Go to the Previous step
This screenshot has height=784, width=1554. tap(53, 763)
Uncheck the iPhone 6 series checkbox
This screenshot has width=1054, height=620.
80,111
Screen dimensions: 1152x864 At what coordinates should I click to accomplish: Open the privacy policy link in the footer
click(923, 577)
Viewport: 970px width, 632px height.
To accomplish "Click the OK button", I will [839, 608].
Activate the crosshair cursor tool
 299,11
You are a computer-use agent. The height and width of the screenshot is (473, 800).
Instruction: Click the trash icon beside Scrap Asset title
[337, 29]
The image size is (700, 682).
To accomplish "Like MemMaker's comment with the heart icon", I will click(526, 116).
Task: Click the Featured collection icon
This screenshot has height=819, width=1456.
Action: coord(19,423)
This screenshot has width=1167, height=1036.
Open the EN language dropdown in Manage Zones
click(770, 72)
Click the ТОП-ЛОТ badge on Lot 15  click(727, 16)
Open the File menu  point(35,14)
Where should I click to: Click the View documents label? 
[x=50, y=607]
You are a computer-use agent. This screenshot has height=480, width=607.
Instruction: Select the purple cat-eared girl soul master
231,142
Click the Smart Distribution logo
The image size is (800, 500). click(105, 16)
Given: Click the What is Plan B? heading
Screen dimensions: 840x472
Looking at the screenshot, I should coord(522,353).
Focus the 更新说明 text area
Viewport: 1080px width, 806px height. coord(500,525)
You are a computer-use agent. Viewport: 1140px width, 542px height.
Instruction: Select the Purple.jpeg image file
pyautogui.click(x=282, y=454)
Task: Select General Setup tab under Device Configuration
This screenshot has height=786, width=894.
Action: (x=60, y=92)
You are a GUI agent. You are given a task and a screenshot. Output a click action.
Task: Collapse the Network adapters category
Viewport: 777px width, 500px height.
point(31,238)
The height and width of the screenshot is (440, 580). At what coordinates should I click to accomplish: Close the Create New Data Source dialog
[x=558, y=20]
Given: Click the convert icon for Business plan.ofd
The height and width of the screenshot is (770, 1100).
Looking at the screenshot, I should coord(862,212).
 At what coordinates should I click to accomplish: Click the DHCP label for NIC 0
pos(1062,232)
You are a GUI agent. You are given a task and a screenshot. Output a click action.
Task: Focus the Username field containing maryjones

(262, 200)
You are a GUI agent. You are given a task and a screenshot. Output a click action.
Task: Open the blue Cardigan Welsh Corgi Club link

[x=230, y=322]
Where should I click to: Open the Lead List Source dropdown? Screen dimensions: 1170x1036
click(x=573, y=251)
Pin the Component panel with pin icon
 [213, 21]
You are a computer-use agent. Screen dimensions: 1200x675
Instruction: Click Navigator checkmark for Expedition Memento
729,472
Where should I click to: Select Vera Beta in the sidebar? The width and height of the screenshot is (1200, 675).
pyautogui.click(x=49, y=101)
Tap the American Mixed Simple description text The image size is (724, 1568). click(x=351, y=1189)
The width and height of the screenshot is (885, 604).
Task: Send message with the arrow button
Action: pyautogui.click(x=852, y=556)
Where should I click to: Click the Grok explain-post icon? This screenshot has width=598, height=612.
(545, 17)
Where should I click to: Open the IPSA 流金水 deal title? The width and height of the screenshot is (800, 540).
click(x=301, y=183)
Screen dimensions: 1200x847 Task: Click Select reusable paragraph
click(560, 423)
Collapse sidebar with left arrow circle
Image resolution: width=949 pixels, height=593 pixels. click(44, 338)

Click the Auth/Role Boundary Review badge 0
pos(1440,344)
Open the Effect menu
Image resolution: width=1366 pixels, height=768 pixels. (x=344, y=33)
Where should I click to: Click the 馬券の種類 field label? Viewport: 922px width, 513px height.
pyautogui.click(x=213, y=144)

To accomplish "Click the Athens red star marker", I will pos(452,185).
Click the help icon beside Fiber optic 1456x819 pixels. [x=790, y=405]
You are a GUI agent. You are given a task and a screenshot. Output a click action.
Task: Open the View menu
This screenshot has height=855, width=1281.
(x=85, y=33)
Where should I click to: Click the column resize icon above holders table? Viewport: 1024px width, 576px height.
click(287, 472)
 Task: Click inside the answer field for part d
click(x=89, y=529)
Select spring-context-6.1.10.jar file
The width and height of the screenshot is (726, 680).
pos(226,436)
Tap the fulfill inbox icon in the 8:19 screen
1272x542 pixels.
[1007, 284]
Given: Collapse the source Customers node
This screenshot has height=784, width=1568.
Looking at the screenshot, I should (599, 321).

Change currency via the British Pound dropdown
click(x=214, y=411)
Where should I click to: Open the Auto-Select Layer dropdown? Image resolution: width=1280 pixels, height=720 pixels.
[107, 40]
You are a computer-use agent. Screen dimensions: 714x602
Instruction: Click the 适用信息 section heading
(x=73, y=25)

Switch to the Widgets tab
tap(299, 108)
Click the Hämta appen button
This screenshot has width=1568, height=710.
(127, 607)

ASSIGNMENT: Take the entries above and copy out all lines with the string "will".

ANSWER SPACE:
To accomplish "Click the OK button", I will [839, 608].
To accomplish "Like MemMaker's comment with the heart icon", I will click(526, 116).
To accomplish "Click the Athens red star marker", I will pos(452,185).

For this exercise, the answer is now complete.